Even then, Svante Thunberg worried that people would not believe his daughter had come up with this idea herself – that a teenager could be so passionate, driven and informed about the climate crisis. That she was the one who had persuaded her parents of the urgent need to act, and not vice versa.
“’Did your parents put you up to this?’ You’re going to get that question all the time,” her father warned her, as Ernman recounts. Thunberg responded: “Then I’ll tell it like it is. I’m the one who influenced you and not the other way around.”
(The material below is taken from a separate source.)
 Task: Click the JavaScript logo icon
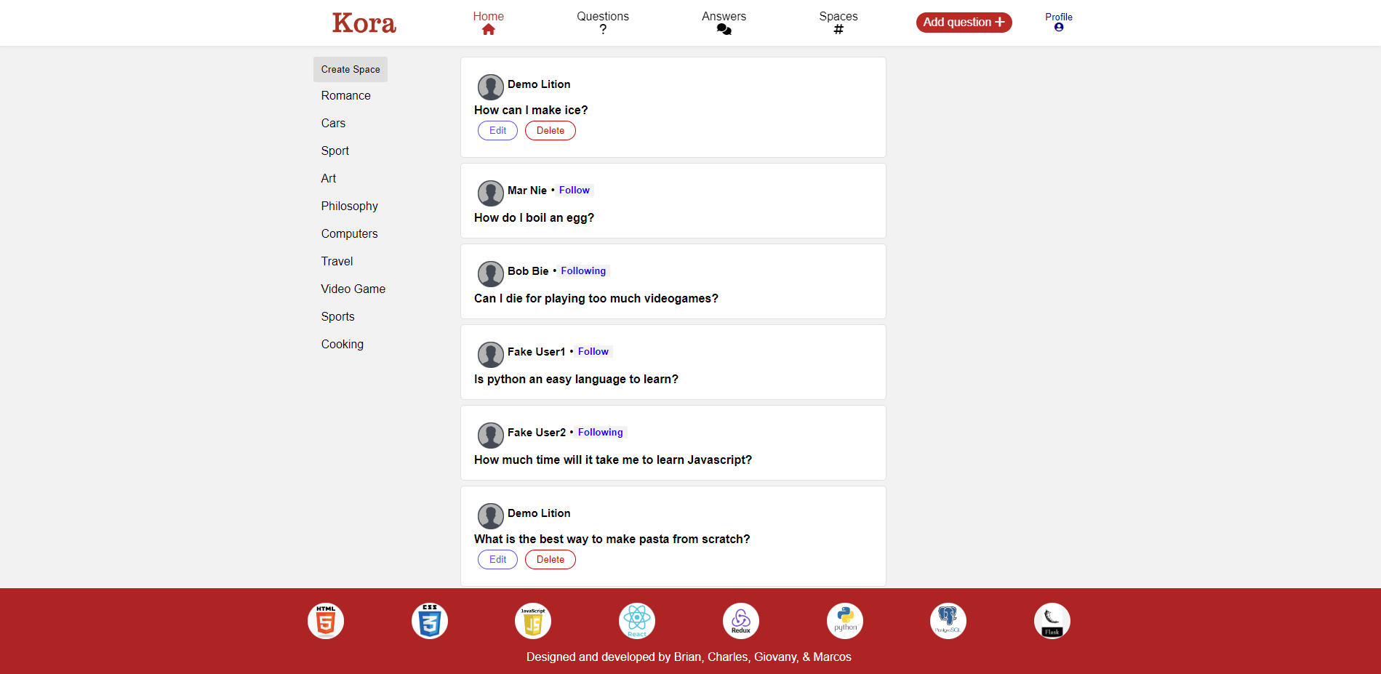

The speed and scope of the exposure that followed Thunberg’s strike was stunning. Amid the whirlwind, small but vivid moments stand out in Ernman’s recollection: Their daughter spoke to curious passers-by and answered questions from journalists who stopped to interview her. She ate an entire container of vegan noodles delivered to her by a friend on the third day of her strike. No one but her parents could appreciate why this was remarkable.
“I promise that any parent whose child hasn’t talked to people for several years and who could eat only a few things in a few predetermined places will be extremely happy to see those complications vanish,” Ernman writes. “Almost like a fairy tale.”
As Thunberg’s profile grew, so did the hatred directed at her; she soon began receiving death threats. The family was sent excrement in the mail, and her parents were the subject of complaints logged with local social service agencies.
“Somehow I am starting to realise that they are going to take my child from me,” Ernman writes. “She might not be able to keep on living here. The price of being heard is hate. The price of being seen is hate.”
The book does not follow the family fully into the stratosphere of Thunberg’s stardom; it ends before Ernman can explain what it was like to watch her child rise to a global stage and become the target of vitriol lobbed by her most powerful and prominent critics.
(US President Donald Trump has repeatedly mocked the young activist on Twitter; most recently, Thunberg was the subject of a vulgar sticker distributed by a Canadian oil company that depicted her as the victim of a sexual assault).
But the family’s account conveys the sense that, despite the risk and cost of Thunberg’s prominent place in the climate movement, for her parents – who once wondered whether she would speak again and carefully chronicled every tiny meal she consumed over the course of hours – there is, above all, a profound sense of relief.
In one of the book’s final chapters, Ernman describes the first time her daughter spoke before a large crowd, at the People’s Climate March in Stockholm. Thunberg had never addressed more than a classroom-sized gathering of people, and even that had made her uncomfortable. But on the day of the march, she calmly approached the microphone and began speaking with clarity and confidence. Her astonished father watched from the crowd.
“You must be very proud,” a woman told him.
At that moment, Thunberg hovered on the cusp of all she would soon become: famous, beloved, reviled, respected, feared, celebrated. But what her father saw was that his child finally seemed like she was going to be okay.
“Proud?” he said, shouting to be heard over the crowd’s ovation for his daughter. “No, I’m not proud. I’m just so endlessly happy because I can see that she’s feeling good.”